-- QUOTED PASSAGE follows --

Keeping ahead of the COVID-19 virus is one of the best ways to ultimately put the pandemic behind us. And the past two years have shown that we need every tool at our disposal to track cases and predict, as much as possible, when and where surges might occur.

One method—tracking the virus shed by infected people through analyzing wastewater—has emerged as a promising way to accomplish that. Anywhere from 40% to 80% of people infected with COVID-19 shed viral genetic material in their feces; studies have shown that monitoring wastewater for signs of SARS-CoV-2 can be an early indicator of when cases are climbing, or even if a new variant is starting to dominate. Genetic sequencing of wastewater samples can show signs of virus days before testing results can, since people often don’t get tested until they experience symptoms. Wastewater is a beneficial source of information because it passively captures so much data, says Amy Kirby, program lead for the U.S. Centers for Disease Control and Prevention’s National Wastewater Surveillance System (NWSS).

“The data is uniquely powerful because it captures the presence of infections from people with and without symptoms, and is not affected by access to health care or the availability of clinical testing,” she told reporters on Feb. 4. That data is now available on the CDC’s COVID-19 Data Tracker. It’s standardized so people can compare information across different states or even different counties. Up to this point, those states and counties were collecting and analyzing data on their own.

Read More: Human Waste Could Be The Next Big Weapon in Controlling COVID-19

Tracking SARS-CoV-2 in wastewater reveals upticks of the virus, which can give communities a heads up for when cases are starting to increase and help them to prepare for greater demand on hospital and community health services. If virus levels are getting higher in wastewater, for example, local health officials could deploy more mobile testing units to areas where the infections are building, and help people to know if and when they should take stronger mitigation measures.

-- QUOTED PASSAGE concluded --

§ PROBLEM TO WORK ON
Continue the article on tracking COVID-19 through wastewater from the point where it stops.

-- INFORMATION GIVEN follows --

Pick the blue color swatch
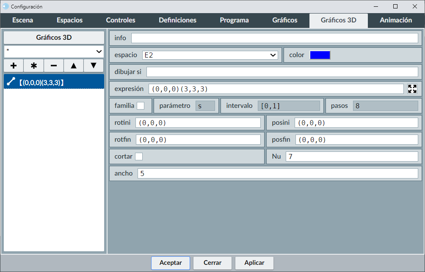 320,55
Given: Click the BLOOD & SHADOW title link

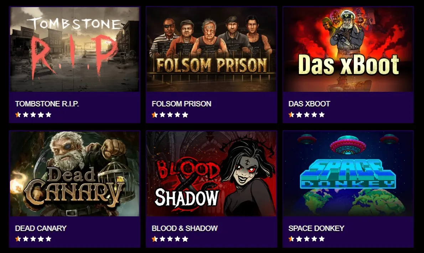Looking at the screenshot, I should click(185, 228).
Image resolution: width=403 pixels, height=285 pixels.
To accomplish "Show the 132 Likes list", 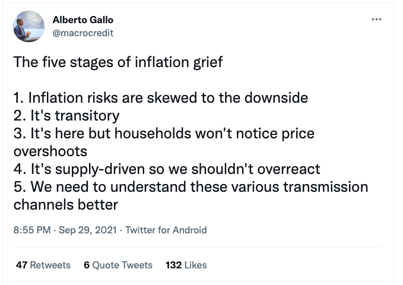I will (186, 265).
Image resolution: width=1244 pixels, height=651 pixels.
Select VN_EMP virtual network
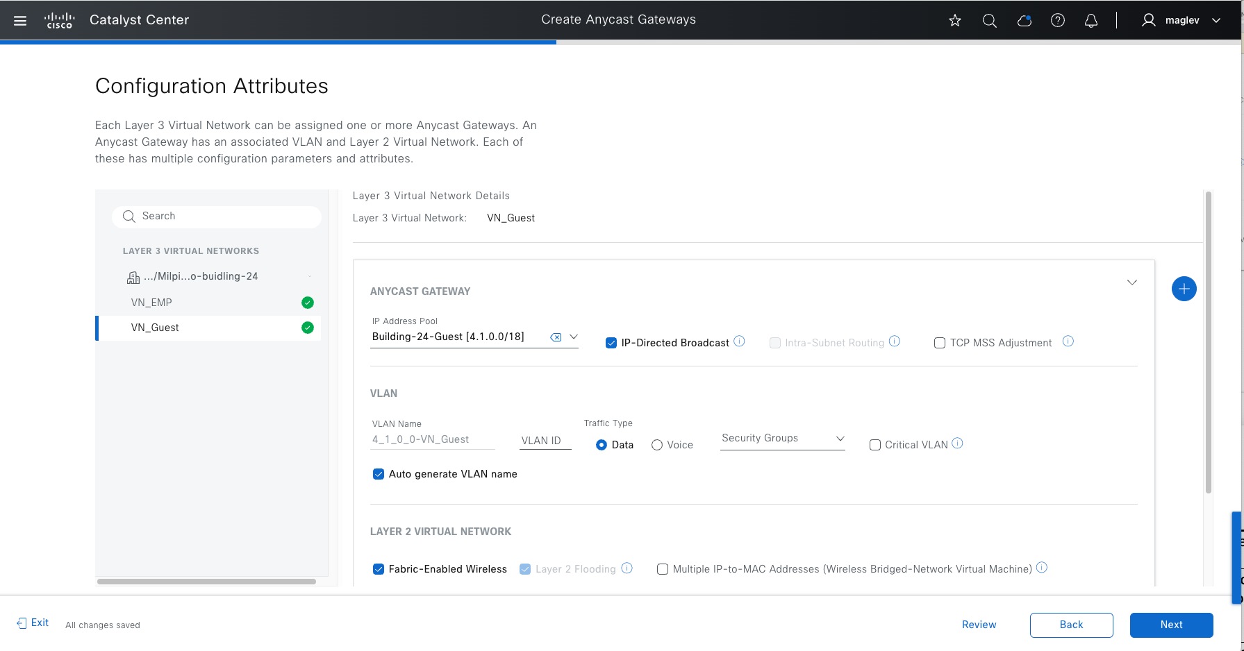click(x=151, y=303)
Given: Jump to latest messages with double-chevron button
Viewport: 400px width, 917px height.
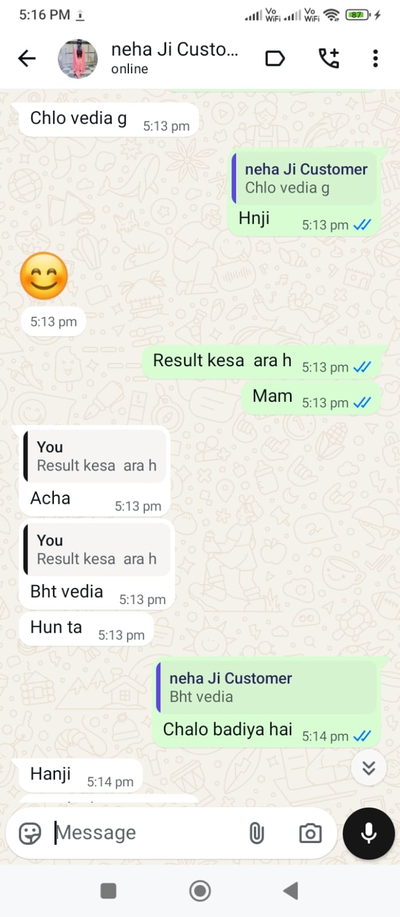Looking at the screenshot, I should pyautogui.click(x=368, y=767).
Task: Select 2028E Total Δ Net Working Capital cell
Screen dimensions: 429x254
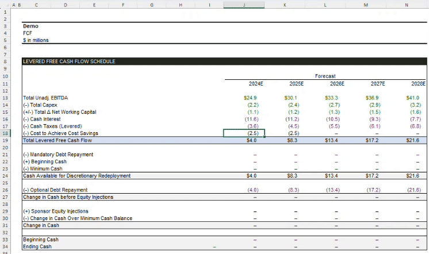Action: tap(413, 112)
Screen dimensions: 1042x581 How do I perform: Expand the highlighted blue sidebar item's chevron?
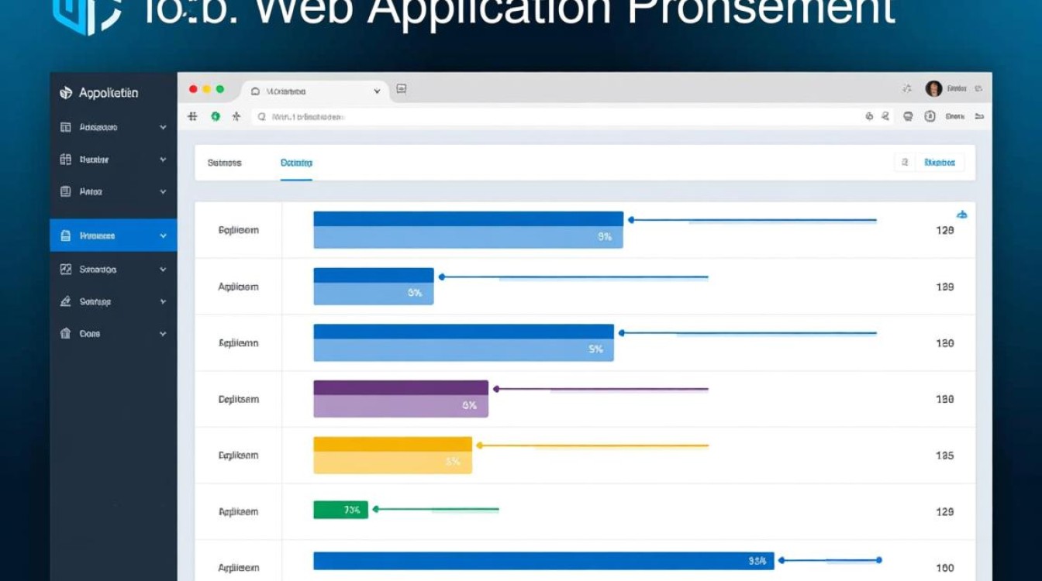163,235
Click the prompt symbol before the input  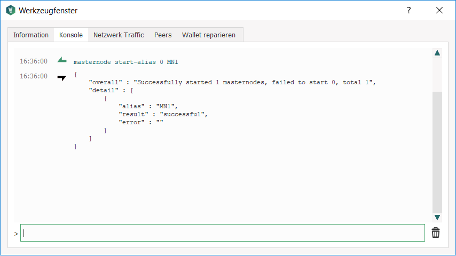click(16, 234)
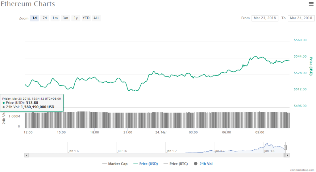
Task: Switch zoom to 7d
Action: (x=45, y=18)
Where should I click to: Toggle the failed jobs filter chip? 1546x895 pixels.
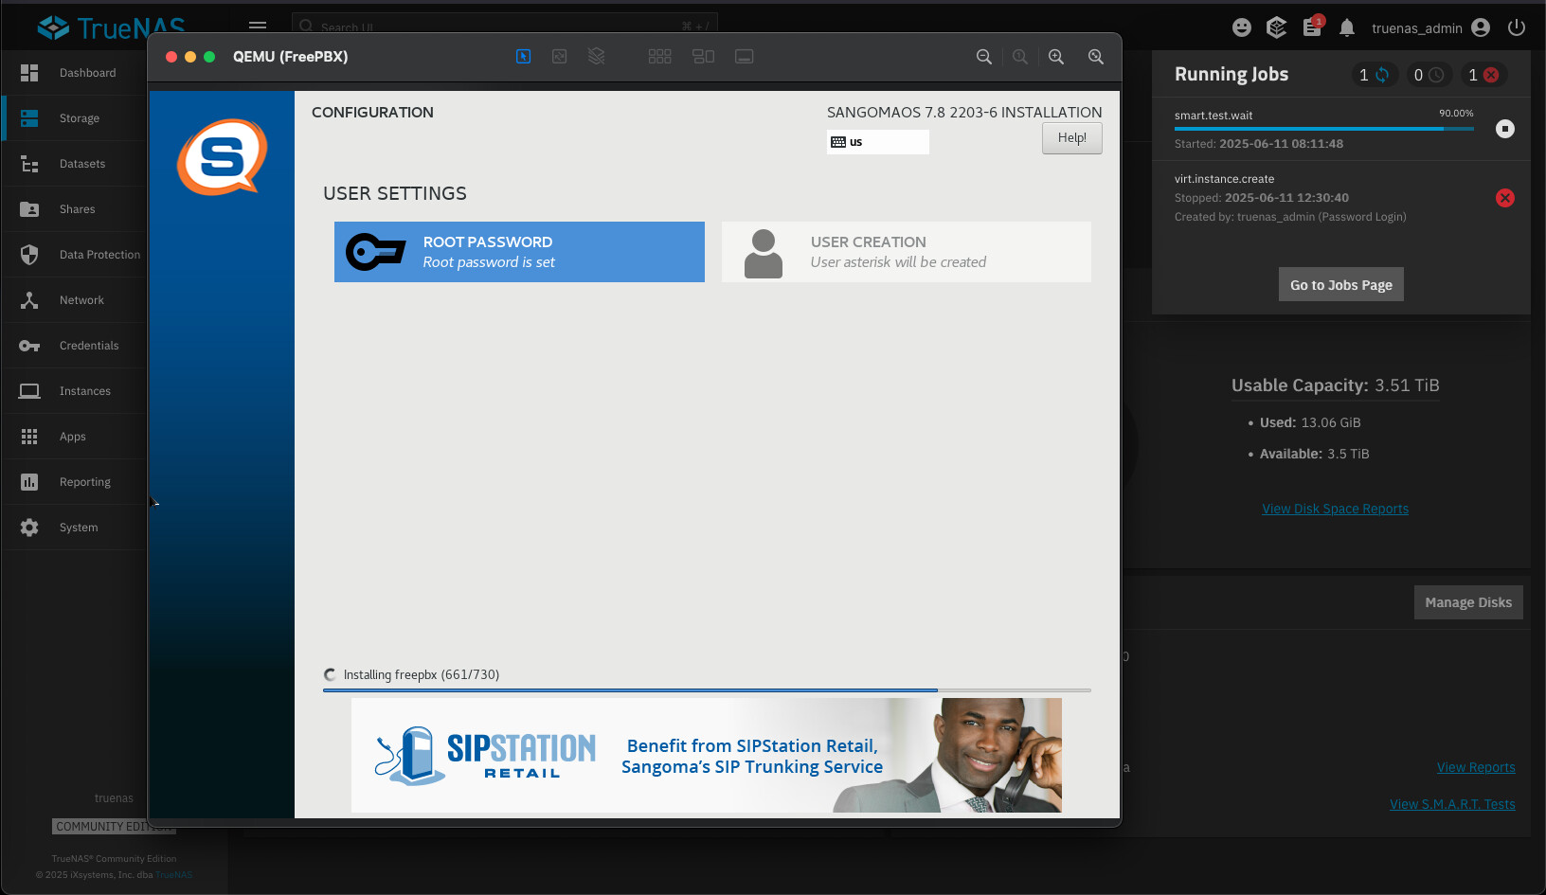1483,75
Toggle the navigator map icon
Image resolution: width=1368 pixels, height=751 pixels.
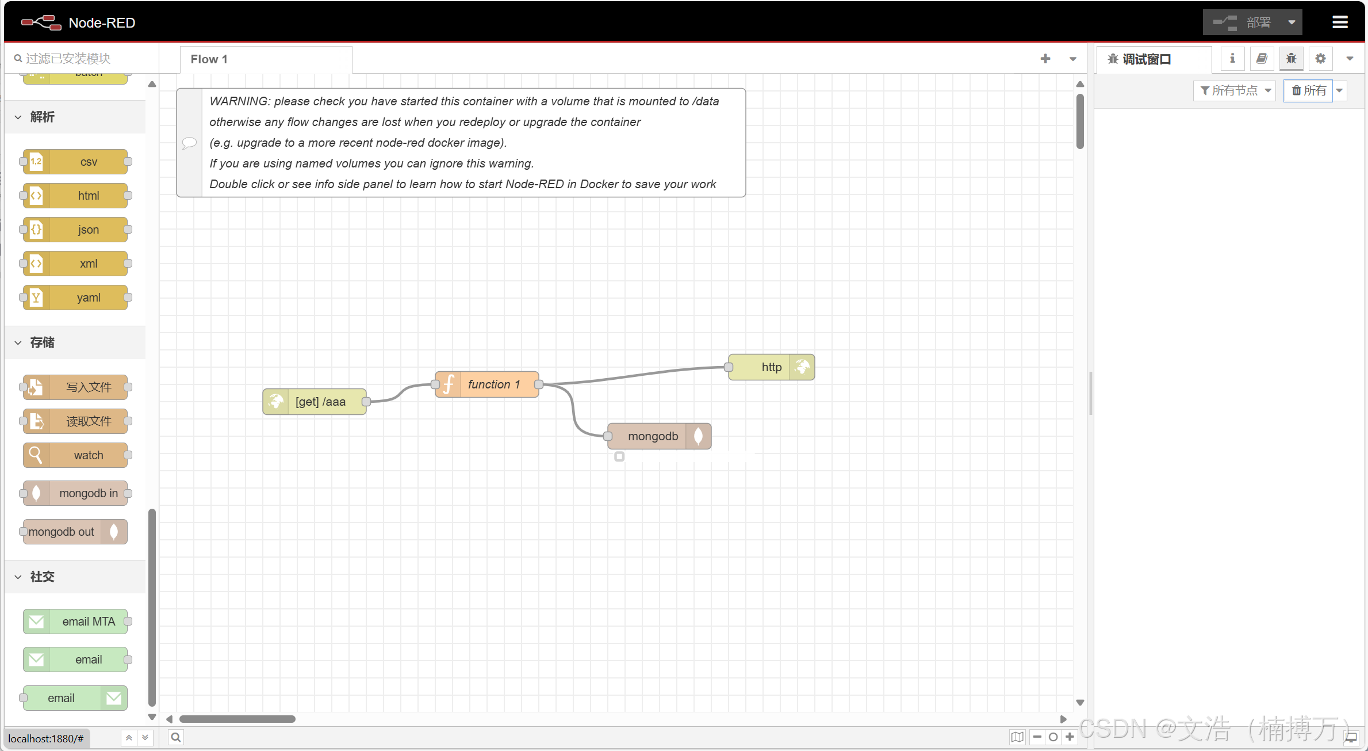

-- INFORMATION GIVEN concluded --

§ ANSWER TO THE PROBLEM
The CDC’s NWSS system was created last September specifically to monitor SARS-CoV-2; Kirby said while the idea has been studied for years, it took COVID-19 to validate the method. Currently, 37 states and four cities are part of the NWSS and are feeding their data into the network. Kirby expects hundreds more sites to add their data in coming weeks. CDC works with local sewer sheds and health departments to update the data so they reflect changes in virus levels within the past 15 days.

Kirby notes that the strength of the tracking is only as good as the depth of the sampling sites. She anticipates the more sites that join and provide data, the stronger and more useful the trends will be. “Wastewater surveillance is best used in combination with case-based surveillance to maximize its value,” she said. “We’ve already seen examples of cities and counties using wastewater surveillance to better understand the trajectory of surges of infections. Now more communities are using the tool to help guide public health decision-making.”